- **TASK DIRECTIONS**
Scan the records that follow, and whenever a line has the word "computer", copy it.

- **RAW DATA**
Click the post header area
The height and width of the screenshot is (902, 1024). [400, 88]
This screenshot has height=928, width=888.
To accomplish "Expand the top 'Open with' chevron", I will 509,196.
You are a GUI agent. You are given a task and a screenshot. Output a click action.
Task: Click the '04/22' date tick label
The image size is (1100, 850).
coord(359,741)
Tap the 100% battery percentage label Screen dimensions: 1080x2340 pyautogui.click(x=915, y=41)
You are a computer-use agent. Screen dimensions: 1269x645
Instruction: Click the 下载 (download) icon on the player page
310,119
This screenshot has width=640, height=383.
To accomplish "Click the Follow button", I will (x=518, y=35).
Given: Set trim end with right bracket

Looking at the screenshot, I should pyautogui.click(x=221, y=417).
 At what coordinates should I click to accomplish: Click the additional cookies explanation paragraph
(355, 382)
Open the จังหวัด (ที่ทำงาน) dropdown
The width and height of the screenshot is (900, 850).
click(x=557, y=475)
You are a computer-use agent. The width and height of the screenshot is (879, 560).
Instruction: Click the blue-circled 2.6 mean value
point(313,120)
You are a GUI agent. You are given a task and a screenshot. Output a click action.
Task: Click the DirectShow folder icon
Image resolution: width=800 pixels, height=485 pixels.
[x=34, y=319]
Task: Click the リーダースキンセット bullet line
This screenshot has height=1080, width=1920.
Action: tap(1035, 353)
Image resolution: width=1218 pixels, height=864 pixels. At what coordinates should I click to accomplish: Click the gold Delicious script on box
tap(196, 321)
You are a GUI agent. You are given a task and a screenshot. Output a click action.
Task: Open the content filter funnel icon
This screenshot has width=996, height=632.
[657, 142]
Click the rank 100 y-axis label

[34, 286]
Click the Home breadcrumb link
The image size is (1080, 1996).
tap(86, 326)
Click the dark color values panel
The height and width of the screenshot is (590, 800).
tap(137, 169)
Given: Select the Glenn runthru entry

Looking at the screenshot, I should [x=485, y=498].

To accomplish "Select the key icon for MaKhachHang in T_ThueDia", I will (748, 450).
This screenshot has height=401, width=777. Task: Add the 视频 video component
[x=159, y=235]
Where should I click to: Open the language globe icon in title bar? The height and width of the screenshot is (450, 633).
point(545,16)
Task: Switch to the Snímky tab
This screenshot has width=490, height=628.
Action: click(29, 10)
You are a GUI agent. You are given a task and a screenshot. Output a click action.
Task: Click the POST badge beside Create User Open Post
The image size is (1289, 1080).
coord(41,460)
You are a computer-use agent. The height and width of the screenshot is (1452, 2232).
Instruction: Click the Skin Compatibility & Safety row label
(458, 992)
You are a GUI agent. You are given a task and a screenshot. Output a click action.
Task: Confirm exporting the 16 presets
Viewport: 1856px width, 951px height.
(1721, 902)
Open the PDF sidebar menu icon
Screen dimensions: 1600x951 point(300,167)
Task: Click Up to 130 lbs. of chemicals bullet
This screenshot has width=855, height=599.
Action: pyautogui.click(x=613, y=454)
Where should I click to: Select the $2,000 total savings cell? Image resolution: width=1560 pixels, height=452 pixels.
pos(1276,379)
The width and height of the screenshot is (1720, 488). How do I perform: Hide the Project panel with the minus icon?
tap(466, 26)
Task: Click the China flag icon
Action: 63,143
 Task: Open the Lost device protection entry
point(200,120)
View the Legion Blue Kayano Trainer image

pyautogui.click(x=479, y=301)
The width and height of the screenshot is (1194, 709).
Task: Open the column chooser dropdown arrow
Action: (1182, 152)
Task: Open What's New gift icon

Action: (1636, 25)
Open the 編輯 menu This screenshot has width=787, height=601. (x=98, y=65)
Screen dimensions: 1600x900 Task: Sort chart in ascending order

- **ANSWER TO THIS EXERCISE**
You are a computer-use agent. Screen dimensions: 1269x645
You are a computer-use agent. The width and height of the screenshot is (879, 560).
You are a computer-use agent. The height and width of the screenshot is (1452, 2232).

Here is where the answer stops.